Quoted passage
The service is stopped, but it seems that there is no error reported.

root@linstor-01:~# linstor-gateway iscsi start
iqn.2023-10.com.example:test05
Started target "iqn.2023-10.com.example:test05"

root@linstor-01:~# linstor-gateway iscsi list
+--------------------------------+----------------+---------------+-----+---------------+
|              IQN               |   Service IP   | Service state | LUN
| LINSTOR state |
+--------------------------------+----------------+---------------+-----+---------------+
| iqn.2023-10.com.example:test05 | 10.105.0.30/24 | Stopped       |   1
| OK            |
+--------------------------------+----------------+---------------+-----+---------------+

The service is still stopped...

If I "watch" drbdadm status, I see that the "Primary" state loops among
all servers, and fallback to secondary.

(on the third node)

Extracted data entries
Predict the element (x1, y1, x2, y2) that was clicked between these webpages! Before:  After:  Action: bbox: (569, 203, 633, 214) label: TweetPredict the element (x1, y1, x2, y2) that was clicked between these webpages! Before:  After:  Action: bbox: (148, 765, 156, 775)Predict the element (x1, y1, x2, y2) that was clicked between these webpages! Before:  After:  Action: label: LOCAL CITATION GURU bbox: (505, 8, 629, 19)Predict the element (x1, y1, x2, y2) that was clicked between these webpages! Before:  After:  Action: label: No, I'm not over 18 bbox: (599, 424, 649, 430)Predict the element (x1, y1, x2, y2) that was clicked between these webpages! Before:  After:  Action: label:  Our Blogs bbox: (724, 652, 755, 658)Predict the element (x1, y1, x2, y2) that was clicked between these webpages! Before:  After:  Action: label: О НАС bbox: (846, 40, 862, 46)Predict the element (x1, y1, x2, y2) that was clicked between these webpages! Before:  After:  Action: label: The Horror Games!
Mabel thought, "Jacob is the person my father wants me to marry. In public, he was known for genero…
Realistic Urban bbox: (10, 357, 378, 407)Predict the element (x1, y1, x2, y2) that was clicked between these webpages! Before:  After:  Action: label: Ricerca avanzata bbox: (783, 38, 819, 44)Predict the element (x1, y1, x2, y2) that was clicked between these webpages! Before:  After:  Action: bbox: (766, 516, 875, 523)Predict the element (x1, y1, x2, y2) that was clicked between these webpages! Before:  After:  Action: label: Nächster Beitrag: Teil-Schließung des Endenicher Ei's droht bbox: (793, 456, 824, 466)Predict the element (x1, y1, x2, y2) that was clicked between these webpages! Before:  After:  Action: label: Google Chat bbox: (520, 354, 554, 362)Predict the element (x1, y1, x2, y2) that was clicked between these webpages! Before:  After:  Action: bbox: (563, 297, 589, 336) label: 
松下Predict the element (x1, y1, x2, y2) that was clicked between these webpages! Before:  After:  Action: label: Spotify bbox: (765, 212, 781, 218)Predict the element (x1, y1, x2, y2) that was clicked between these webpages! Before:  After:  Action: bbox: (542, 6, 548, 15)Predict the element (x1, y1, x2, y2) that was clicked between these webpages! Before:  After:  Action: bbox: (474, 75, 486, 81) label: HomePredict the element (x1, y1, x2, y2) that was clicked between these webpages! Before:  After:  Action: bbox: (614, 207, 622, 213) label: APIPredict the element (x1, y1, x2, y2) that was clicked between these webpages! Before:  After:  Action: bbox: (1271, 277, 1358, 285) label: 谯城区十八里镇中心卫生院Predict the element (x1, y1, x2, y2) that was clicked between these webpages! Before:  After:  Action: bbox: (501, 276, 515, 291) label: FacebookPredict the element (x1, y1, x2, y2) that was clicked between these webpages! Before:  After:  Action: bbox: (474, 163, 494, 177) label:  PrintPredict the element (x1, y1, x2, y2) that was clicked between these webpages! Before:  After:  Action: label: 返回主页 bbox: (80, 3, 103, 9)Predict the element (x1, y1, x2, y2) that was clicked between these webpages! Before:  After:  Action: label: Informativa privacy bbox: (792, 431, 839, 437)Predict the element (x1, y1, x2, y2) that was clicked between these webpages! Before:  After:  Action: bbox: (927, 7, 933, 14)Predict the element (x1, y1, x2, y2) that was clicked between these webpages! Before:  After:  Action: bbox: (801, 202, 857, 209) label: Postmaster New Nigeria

What you will do
- a) In the iSCSI gateway post, what service IP is listed for the target?
- b) Rewrite the paragraph of the iSCSI gateway post that begins "If I "watch" drbdadm status" as one shorter sentence, please.
- c) Extend the iSCSI gateway post from its last line onward.

Answers by task
- a) 10.105.0.30/24

- b) Watching drbdadm status shows the Primary state cycling through all servers before falling back to secondary.

- c)
test05 role:Secondary
  volume:0 disk:UpToDate
  volume:1 disk:UpToDate
  linstor-01 role:Secondary
    volume:0 peer-disk:Diskless
    volume:1 peer-disk:Diskless
  linstor-02 role:Secondary
    volume:0 peer-disk:UpToDate
    volume:1 peer-disk:UpToDate

So ... digging into journalctl :

Oct 27 11:04:39 linstor-03 drbd-reactor[1731492]: INFO
[drbd_reactor::plugin::promoter] systemd_start: systemctl start
drbd-services@test05.target
Oct 27 11:04:39 linstor-03 systemd[1]: Starting Promotion of DRBD
resource test05...
Oct 27 11:04:40 linstor-03 kernel: drbd test05: Preparing cluster-wide
state change 1823090526 (1->-1 3/1)
Oct 27 11:04:40 linstor-03 kernel: drbd test05 linstor-02: Aborting
local state change 1823090526 to yield to remote state change 1553699760.
Oct 27 11:04:40 linstor-03 kernel: drbd test05: Aborting cluster-wide
state change 1823090526 (0ms) rv = -19
Oct 27 11:04:40 linstor-03 kernel: drbd test05 linstor-02: Preparing
remote state change 1553699760
Oct 27 11:04:40 linstor-03 kernel: drbd test05 linstor-02: Aborting
remote state change 1553699760
Oct 27 11:04:40 linstor-03 kernel: drbd test05 linstor-01: Preparing
remote state change 2189658367
Oct 27 11:04:40 linstor-03 kernel: drbd test05 linstor-01: Committing
remote state change 2189658367 (primary_nodes=4)
Oct 27 11:04:40 linstor-03 kernel: drbd test05 linstor-01: peer(
Secondary -> Primary )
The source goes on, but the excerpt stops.